Joey is a 19-year-old man with mild asthma who was recently required intubation during what he described as a “serious asthma attack.” At his most recent follow-up appointment, he asks how he could have experienced such an attack, given his mild asthma.

A. Joey must have been misdiagnosed. He actually had moderate-to-severe asthma.
B. The attack was unrelated to Joey’s asthma.
C. The intubation was not required, and was performed by mistake.
D. Asthma deaths are essentially evenly distributed amongst persons with mild, moderate, and severe disease.

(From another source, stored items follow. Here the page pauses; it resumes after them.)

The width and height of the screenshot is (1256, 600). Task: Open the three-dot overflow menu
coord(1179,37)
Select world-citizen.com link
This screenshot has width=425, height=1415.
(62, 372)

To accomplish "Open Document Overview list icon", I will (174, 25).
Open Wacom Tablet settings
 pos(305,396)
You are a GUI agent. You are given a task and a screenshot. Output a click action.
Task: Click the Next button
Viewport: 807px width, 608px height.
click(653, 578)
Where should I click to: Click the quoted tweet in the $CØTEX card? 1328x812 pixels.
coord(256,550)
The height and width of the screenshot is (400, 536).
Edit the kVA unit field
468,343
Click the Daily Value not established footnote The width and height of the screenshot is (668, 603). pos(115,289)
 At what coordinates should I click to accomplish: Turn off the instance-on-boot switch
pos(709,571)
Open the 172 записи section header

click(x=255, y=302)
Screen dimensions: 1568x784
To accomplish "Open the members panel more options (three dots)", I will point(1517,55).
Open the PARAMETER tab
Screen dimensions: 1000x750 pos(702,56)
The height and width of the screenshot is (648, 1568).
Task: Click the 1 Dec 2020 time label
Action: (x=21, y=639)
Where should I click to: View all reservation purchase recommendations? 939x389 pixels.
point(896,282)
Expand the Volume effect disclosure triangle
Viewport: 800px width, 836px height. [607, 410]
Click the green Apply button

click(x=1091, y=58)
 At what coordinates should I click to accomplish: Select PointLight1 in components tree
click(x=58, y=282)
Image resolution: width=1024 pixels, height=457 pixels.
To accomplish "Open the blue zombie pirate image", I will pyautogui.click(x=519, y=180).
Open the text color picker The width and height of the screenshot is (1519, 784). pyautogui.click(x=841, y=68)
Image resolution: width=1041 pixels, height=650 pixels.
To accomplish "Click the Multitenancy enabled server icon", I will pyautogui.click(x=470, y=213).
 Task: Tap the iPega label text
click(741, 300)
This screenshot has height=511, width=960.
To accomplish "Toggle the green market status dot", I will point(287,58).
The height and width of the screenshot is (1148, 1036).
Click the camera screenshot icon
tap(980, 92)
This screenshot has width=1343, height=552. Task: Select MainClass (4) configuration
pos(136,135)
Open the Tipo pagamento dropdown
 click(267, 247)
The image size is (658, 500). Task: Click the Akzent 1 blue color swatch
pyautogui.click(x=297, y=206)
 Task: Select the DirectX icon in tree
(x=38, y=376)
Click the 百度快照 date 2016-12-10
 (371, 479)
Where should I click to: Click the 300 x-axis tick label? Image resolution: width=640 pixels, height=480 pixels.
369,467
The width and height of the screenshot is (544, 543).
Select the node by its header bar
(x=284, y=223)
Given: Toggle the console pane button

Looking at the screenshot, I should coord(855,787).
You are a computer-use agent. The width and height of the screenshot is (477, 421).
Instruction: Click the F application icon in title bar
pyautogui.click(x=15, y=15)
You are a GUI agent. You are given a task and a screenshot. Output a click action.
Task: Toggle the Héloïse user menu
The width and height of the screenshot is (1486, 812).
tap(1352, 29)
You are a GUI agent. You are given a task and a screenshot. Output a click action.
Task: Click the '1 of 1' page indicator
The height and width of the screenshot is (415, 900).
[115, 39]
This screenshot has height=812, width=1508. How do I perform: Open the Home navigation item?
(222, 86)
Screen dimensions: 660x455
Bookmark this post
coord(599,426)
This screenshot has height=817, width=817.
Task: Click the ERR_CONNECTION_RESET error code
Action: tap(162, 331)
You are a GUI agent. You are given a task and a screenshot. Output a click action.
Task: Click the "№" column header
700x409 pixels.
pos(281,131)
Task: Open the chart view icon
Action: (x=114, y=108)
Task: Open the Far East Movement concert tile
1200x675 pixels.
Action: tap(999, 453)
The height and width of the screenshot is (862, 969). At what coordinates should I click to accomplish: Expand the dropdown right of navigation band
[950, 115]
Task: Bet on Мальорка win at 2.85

What is the correct answer?
(Answer and discussion on next page)


Louis Kuritzky, MD, has been involved in medical education since the 1970s. Drawing upon years of clinical experience, he has crafted each year for almost 3 decades a collection of items that are often underappreciated by clinicians, yet important for patients. These “Pearls of Wisdom” often highlight studies that may not have gotten traction within the clinical community and/or may have been overlooked since their time of publishing, but warrant a second look.

Now, for the first time, Dr Kuritzky is sharing with the Consultant360 audience. Sign up today to receive new advice each week.

ANSWER: Asthma deaths are essentially evenly distributed amongst persons with mild, moderate, and severe disease

Some 5000 asthma-related deaths occur each year. Why do some patients die from asthma? Common sense suggests that patients with the most severe asthma are the most likely to die, but this is not the case. In fact, the number of deaths from asthma are essentially equally divided amongst people with mild, moderate, and severe asthma.

Pediatric Asthma Deaths: Mild Patients Are Also At Risk1

The Research

To further examine why this is the case, researchers conducted a study of 11 participants who experienced near-fatal asthma attacks, 11 patients with asthma who had not experienced near-fatal attacks, and 16 control subjects.2 Qualifications for “near fatal asthma” included individuals with asthma who had had to be intubated at their most recent asthma admission.

Once the study participants were back to baseline status, researchers assessed participants’ respiratory responses to hypoxia and hypercapnia by artificially increasing respiratory resistance and altering ambient oxygen status. During the evaluations, researchers asked the participants about how they felt, scoring their perceived dyspnea on the Borg scale.

The Results

Overall, researchers found that perceived dyspnea was significantly lower in patients who had experienced near-fatal asthma attacks.  In other words, there appears to be a select group of people with asthma who—when incurring derangements in respiratory resistance, hypoxemia, or hypercapnea—do not register the level of respiratory imbalance that other patients experience, providing a false reassurance to both them and their clinicians about the degree of distress.

What’s the “Take-Home?”

For patients with acute asthma, you cannot rely solely on the patient to report their relative level of distress. Many emergency care settings have protocols that include minimum levels of FEV1, PEFR, required before discharging a patient with asthma from the ED.  

Reference:

1.Robertson C, Rubinfeld AR, Bowes G. Pediatric asthma deaths in Victoria: The mild are at risk. Pediatric Pulmonology. 1992;13:95-100.

2. Kikuchi  Y. Chemosensitvity and perception of dyspnea in patients with a history of near-fatal asthma. N Engl J Med. 994;330:1329-1334.